▼

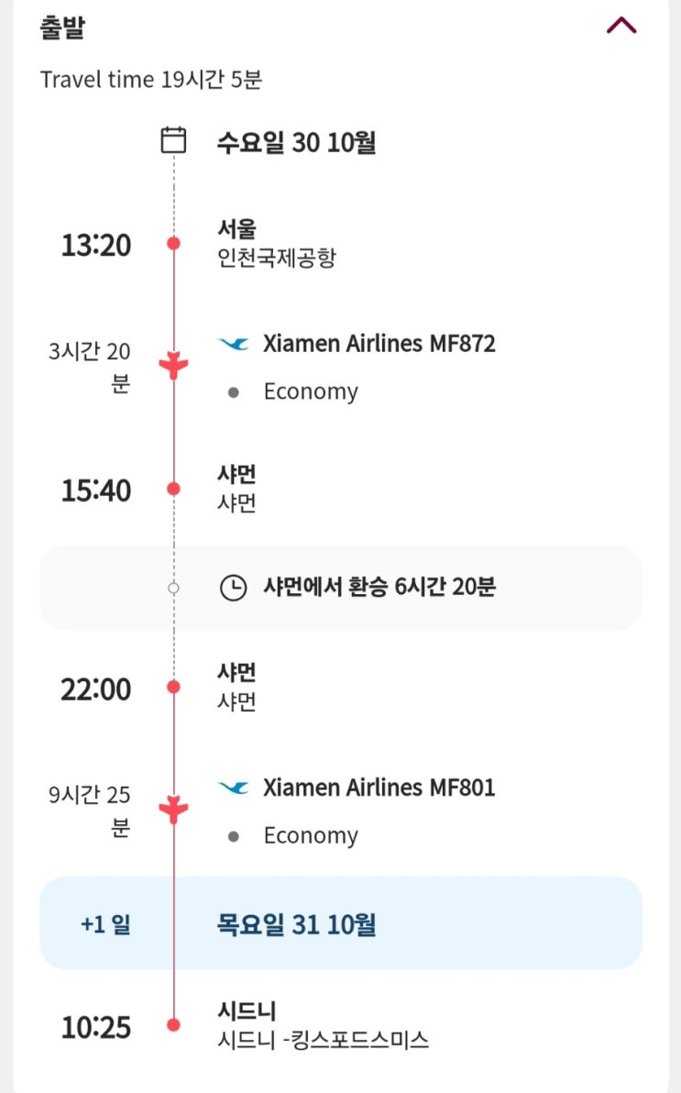Image resolution: width=681 pixels, height=1093 pixels.
Task: Click the small layover circle on the timeline
Action: point(173,588)
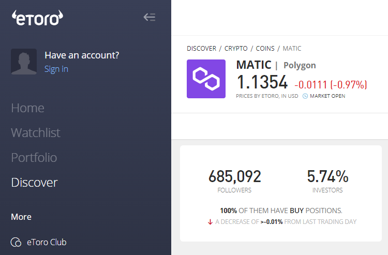
Task: Click the red decrease arrow icon
Action: click(210, 222)
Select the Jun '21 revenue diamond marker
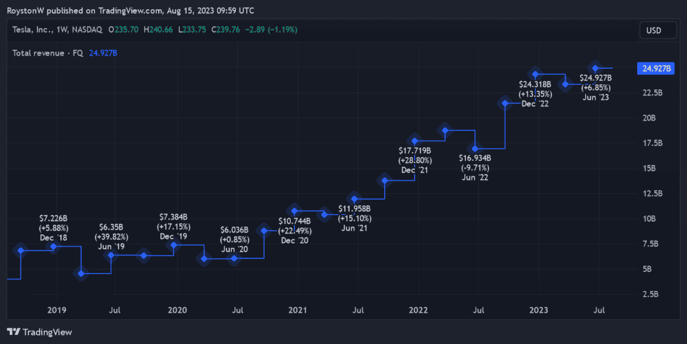This screenshot has width=687, height=344. (x=354, y=199)
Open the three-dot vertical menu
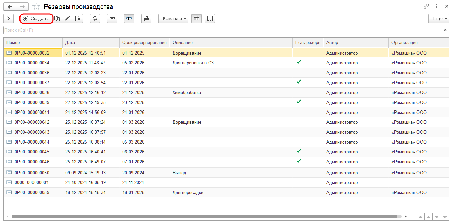Viewport: 453px width, 223px height. pos(437,6)

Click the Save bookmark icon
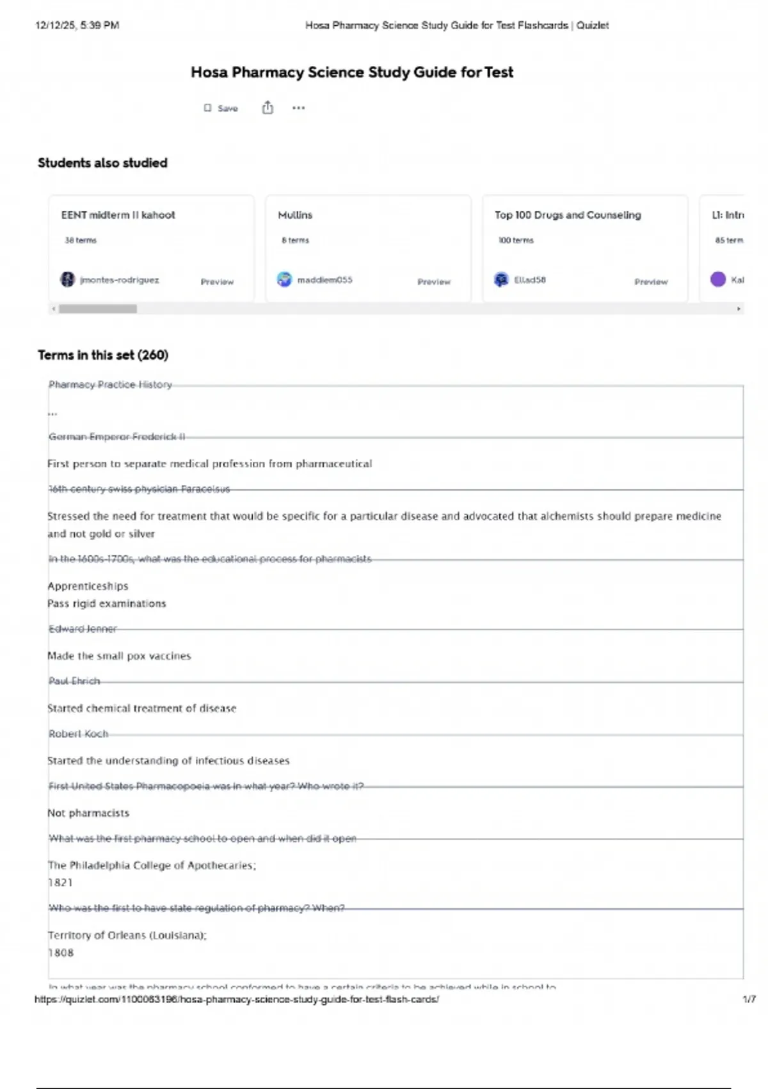[207, 108]
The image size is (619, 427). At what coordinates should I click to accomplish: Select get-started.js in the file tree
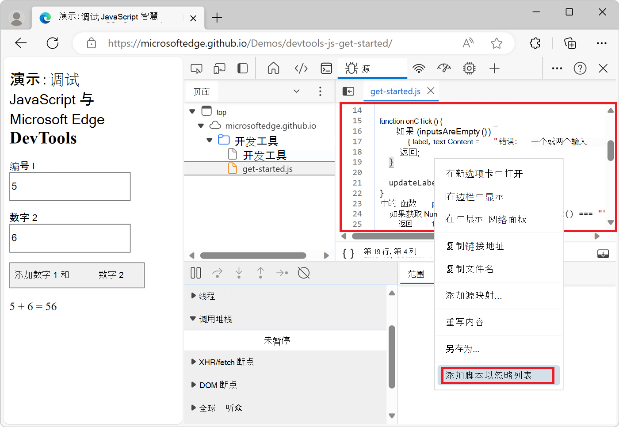pyautogui.click(x=267, y=168)
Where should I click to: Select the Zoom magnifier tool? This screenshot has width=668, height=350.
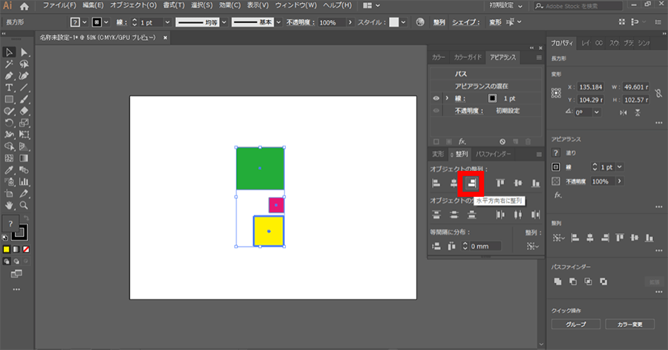click(24, 205)
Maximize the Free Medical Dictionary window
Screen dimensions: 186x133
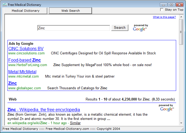pos(171,5)
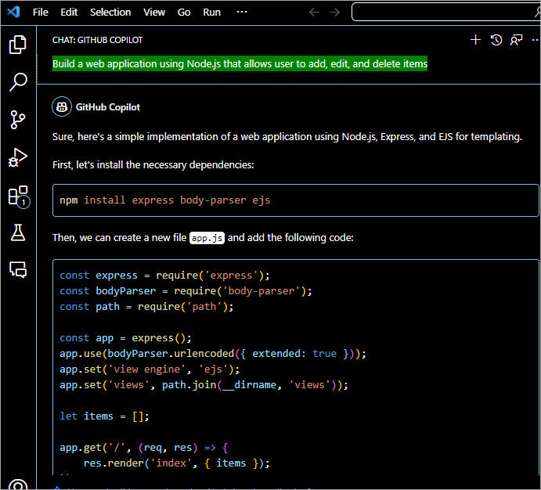Click the npm install command code block

(x=295, y=200)
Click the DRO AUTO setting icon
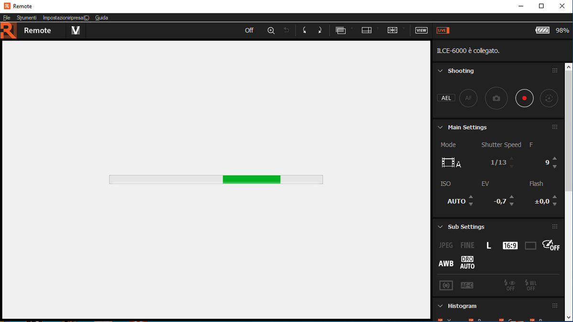The image size is (573, 322). (467, 263)

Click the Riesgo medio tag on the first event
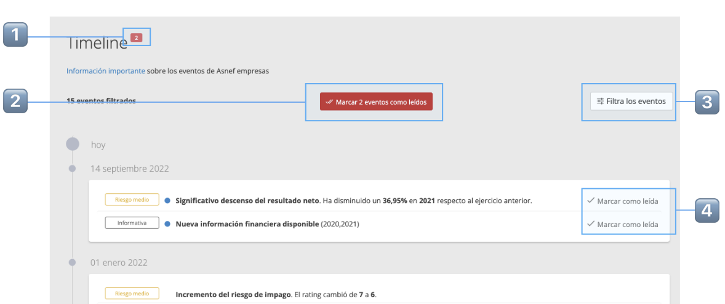click(x=132, y=199)
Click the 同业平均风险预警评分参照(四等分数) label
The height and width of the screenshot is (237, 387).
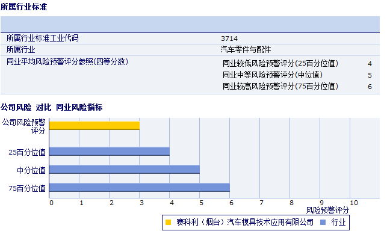67,61
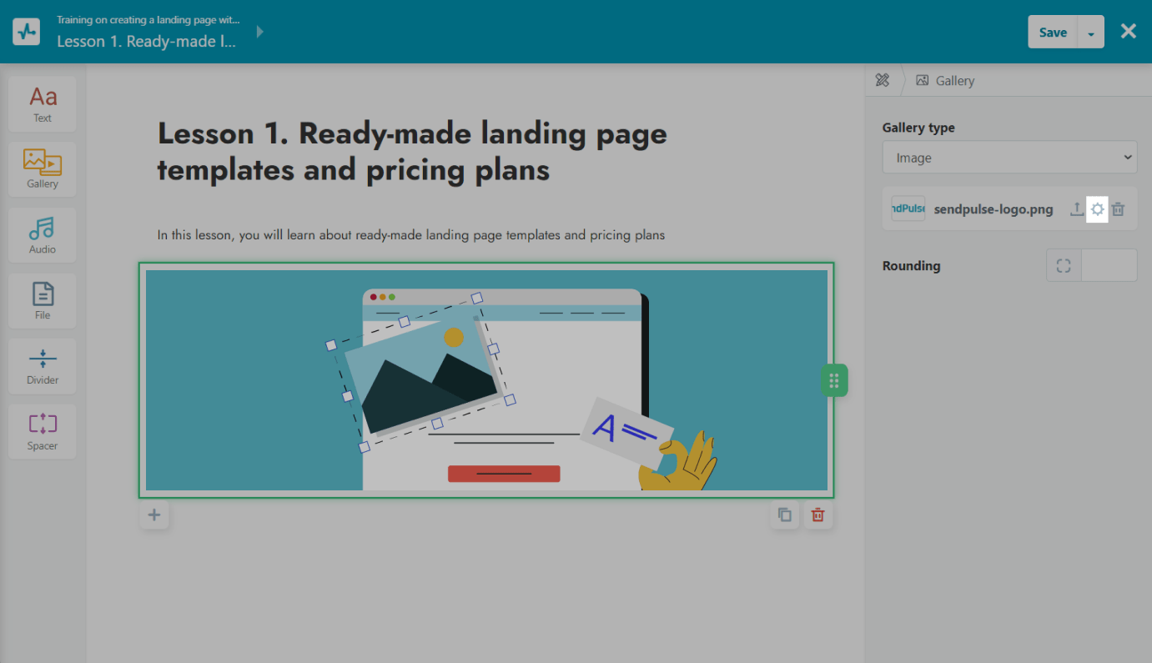Click the plus button below the block
This screenshot has height=663, width=1152.
(x=154, y=515)
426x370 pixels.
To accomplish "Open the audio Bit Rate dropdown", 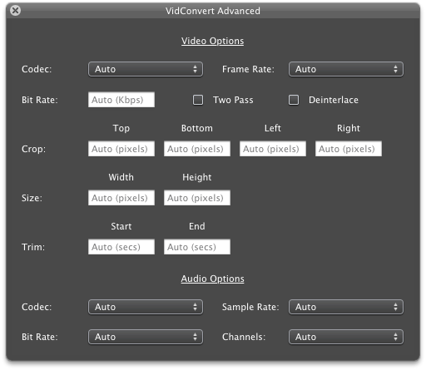I will [146, 337].
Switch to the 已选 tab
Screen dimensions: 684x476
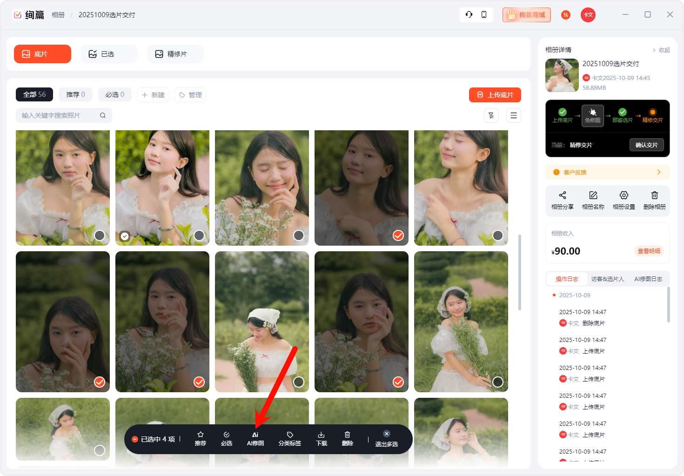(109, 54)
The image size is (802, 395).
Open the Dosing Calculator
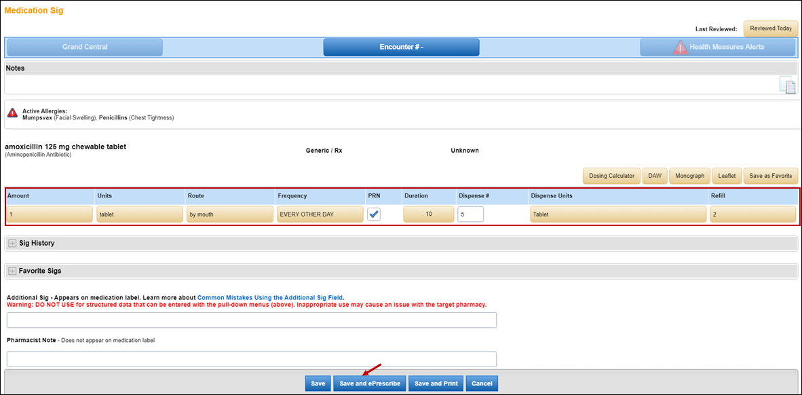(x=611, y=176)
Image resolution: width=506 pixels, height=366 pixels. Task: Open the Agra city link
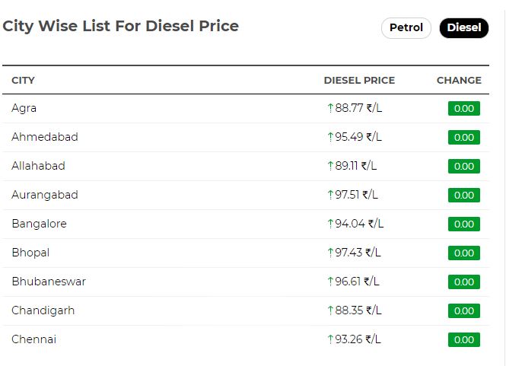pos(24,108)
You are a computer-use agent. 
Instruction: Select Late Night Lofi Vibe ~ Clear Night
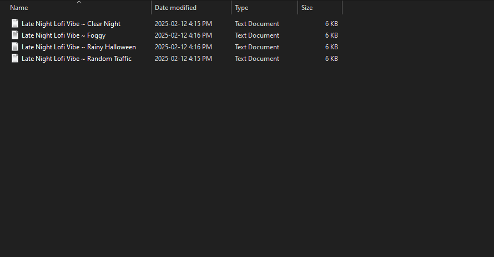tap(71, 24)
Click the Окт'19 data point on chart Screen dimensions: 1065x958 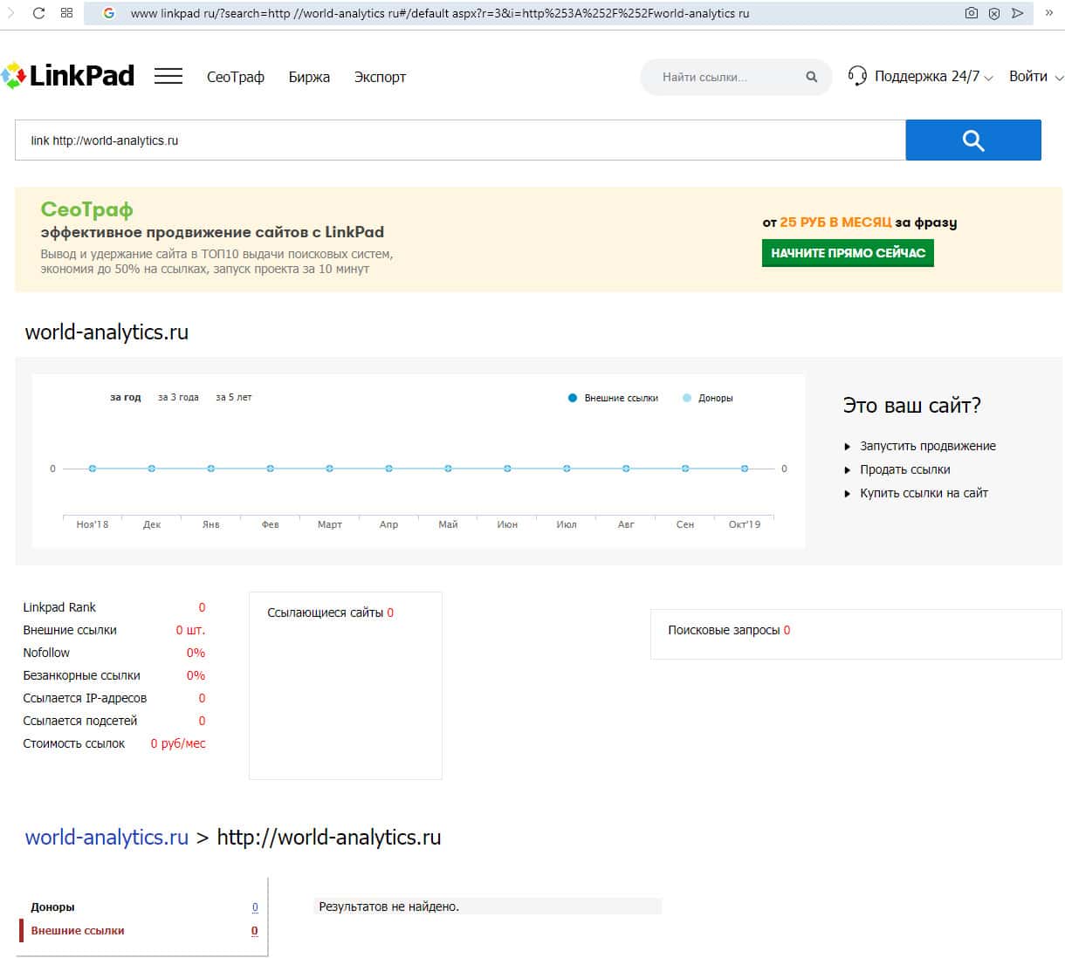[x=745, y=469]
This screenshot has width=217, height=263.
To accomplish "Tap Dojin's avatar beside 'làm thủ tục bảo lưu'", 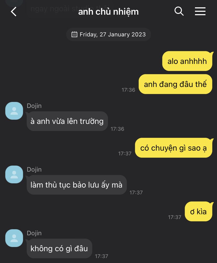I will [x=14, y=174].
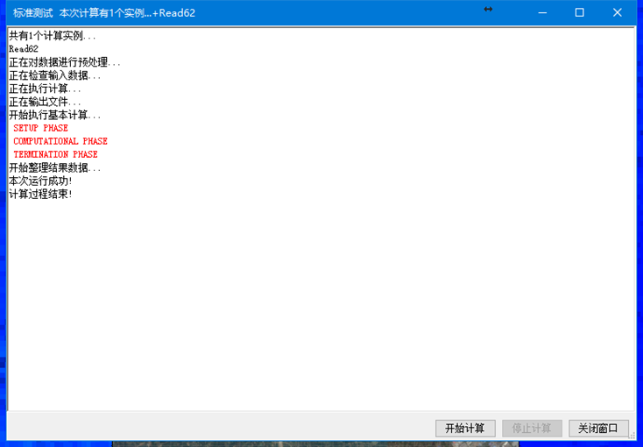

▲

■ ABOUT THIS EXERCISE ■
Starting at the line containing "Select the Jun '21 revenue diamond marker" and stopping at the line containing "Maximize the Free Medical Dictionary window", output every line above exactly, both ends included, with pictures omitted.

■ RESPONSE ■
Select the Jun '21 revenue diamond marker
This screenshot has width=687, height=344. (x=354, y=199)
Open the three-dot vertical menu
Viewport: 453px width, 223px height. pos(437,6)

Click the Save bookmark icon
[207, 108]
The image size is (619, 427). At what coordinates should I click to accomplish: Select get-started.js in the file tree
pyautogui.click(x=267, y=168)
Where should I click to: Select the Zoom magnifier tool? This screenshot has width=668, height=350.
click(24, 205)
Maximize the Free Medical Dictionary window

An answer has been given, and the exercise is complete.